[Spambayes] Re: There Can Be Only One

Wed, 25 Sep 2002 02:03:56 -0400

[Harald Koch]
> I don't know about you, but I receive about 250 spam a *month*.

Now you know about me too <wink>:  I get more than 100 a day, not counting
my hotmail account.

> It would take me 8 months to collect 2000 spams. However, the spam
> I was receiving eight months ago is generally quite different from
> the spam I'm receiving now, so even if I *did* have an archive going
> back that far it wouldn't be terribly useful.

I'm not sure what "quite different" means.  I've been getting porn spam, and
get-rich-quick spam, and human-growth-hormone spam (etc), for a loooooong
time.  Ooh!  A new one just came while I was typing:  "Dear Valued Friend,
Great news! Your new 50% Hotel Discount Card is ready to be downloaded!
[yadda yadda yadda]" ... there's nothing unique about that.

As to whether an old archive would or wouldn't be useful, that's something
that could be tested (and should be).

Another one just came in:

    Subject: Change your life!!! Last time you spent $25 did u make
        $100,000,s? Well this time you will. pvh

    Hello

    You may have seen this business before and
    ignored it. I know I did - many times! However,
    please take a few moments to read this letter.
    I was amazed when the profit potential of this
    business finally sunk in... and it works!

    [yadda yadda yadda]

I've been seeing that one for years too (it's the usual chain letter).

Are you using an email account that already has some sort of spam filtering
in place?  If so, that would explain why only unusual spam gets through to
you.  I do nothing to try to stop spam.

Another one just came in:  the usual Viagra pitch.

> One of the purported strengths of Paul's original idea was that it was
> *adaptive*.

Indeed yes!  We didn't take that part out, and I've run experiments starting
by training on a single ham and a single spam.  With just that much, the fp
rate was about 33% and the fn rate about 20%, predicting against msgs at
random from my test data.  Add another ham and spam to the training, and it
does better.  Etc -- it certainly learns.  Something I suspect but haven't
had time to test:  there's a critical mass of spam messages such that once
you've trained on that many, you've basically seen them all.  4,000 isn't
enough.  10,000 may be.

> Based on my recent reading of this list, I believe two important facts
> about spam in the wild are being downplayed:
>
> - mail headers (I understand *why* you're doing it, but the
>   discriminators on *my* spam vs. ham *do* often come from the headers.
>   Spammers seem to all find the same open relays at the same time ;-)

Other people on this list are mining the headers.  I can't, until I get a
single-source corpus.  This has also been a strength for us:  I started
without looking at *any* headers (they were chopped off the msg first
thing), only at content, and both error rates from the original scheme got
chopped by at least a factor of 10 each since then.  It's hard to imagine
that adding rich clues from the headers is going to make that worse,
although only time and testing will tell.

> - *time*. my spam is self-similar over short periods of time, and (with
>   some exceptions) changes and evolves over longer periods.
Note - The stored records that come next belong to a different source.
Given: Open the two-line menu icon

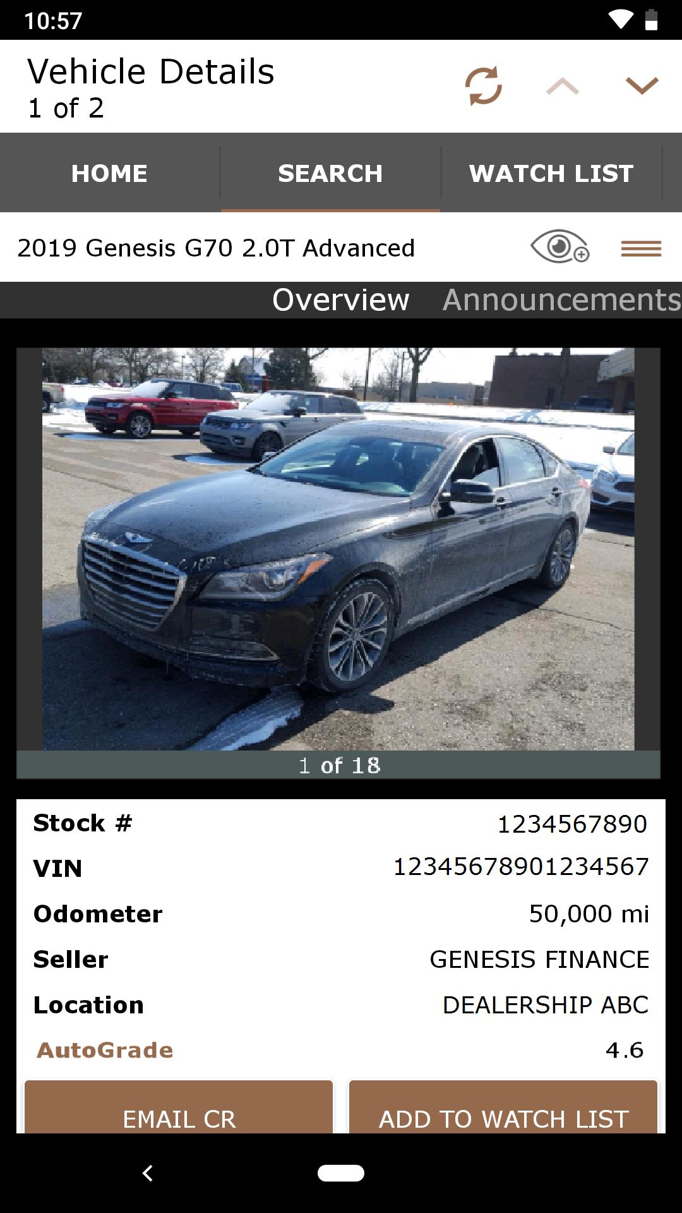Looking at the screenshot, I should tap(641, 248).
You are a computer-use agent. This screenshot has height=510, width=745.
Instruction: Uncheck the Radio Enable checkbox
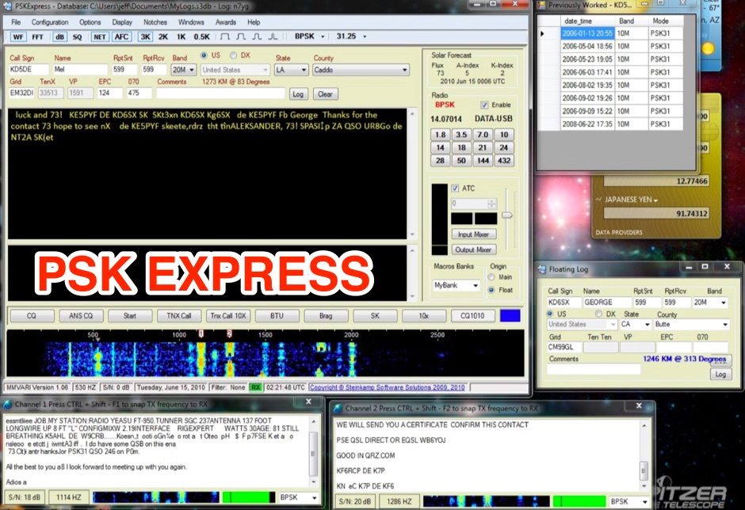click(485, 105)
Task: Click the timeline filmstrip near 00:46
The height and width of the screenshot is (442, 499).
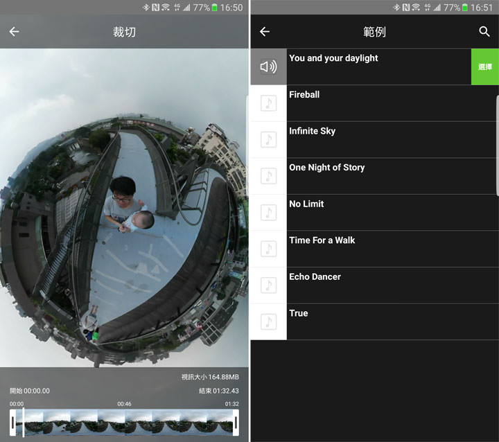Action: pos(124,423)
Token
>   statistics collected eight months ago wouldn't eliminate much of my
>   current spam. Heck, if i train the classifier on only the old spam and
>   then run it against all of the new spam, the f-n rate is abysmal.

It would be interesting to try the same experiment with our classifier; I
expect our content tokenization is more powerful, simply because ours
started without the headers all.  For example, the false negative rate was
cut in half just by special parsing and tagging of embedded URLs; e.g.,
"remove" in a message body isn't particularly incriminating, but "remove"
embedded in a URL specifically is plain damning.
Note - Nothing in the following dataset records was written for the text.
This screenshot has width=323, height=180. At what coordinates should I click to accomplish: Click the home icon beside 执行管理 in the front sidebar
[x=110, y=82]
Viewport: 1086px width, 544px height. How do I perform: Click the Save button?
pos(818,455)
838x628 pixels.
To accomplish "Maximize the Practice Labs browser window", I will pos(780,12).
> I'm running a very simple perl version of the algorithm right now. The
> thing that most aggressively lowers my f-n rate is my daily inbox cull;
> I feed f-n spam into the classifier whenever I find it.

You didn't say how many total spam you've trained it on, but you only get
250 a month and this scheme isn't much older than that.  If you have
relatively few data points, then it's not surprising that feeding it more
helps a lot.

>> Q. This is a ham/spam ratio of 1.  Is that realistic?
>> A. We can't test everything at once.

> It can be, especially at certain times of the day; I get most of my
> spam at night and most of my regular email during the day
> (North America time).

I believe it!  I expect there are great clues in the headers about this that
I'm missing too.

>> Q. 1800 each of ham & spam is a very large training set.
>>    Wouldn't it be better to use less training data?
>> A. We can't test everything at once.
>
> <laughter>

My usual test runs on 20,000 ham and 14,000 spam.  An original purpose of
this project was to investigate whether this scheme would be suitable for
filtering the email traffic going through python.org.  Compared to that
purpose, the test sizes I'm using are a drop in the bucket.  Even with the
limited header analysis I'm doing, on that large test I have a total of 4
false positives and 24 false negatives.  How's the Perl script doing <wink>?

Another spam just came in:

    Subject: Look At the Quality of our cars

    Dear Sir / Madam

    We are a Singapore based company dealing in Quality Used Cars and
    looking for Dealers in countries that is Right Hand Drive.

    Take a look at the quality of our cars below, click on the Number
    Plate beside the price to see photo fo the car.

    [yadda yadda yadda]

BTW, all the spams that came in while I typed this were nailed by the
classifier -- they're simply timeless in their relentless spammishness
<wink>.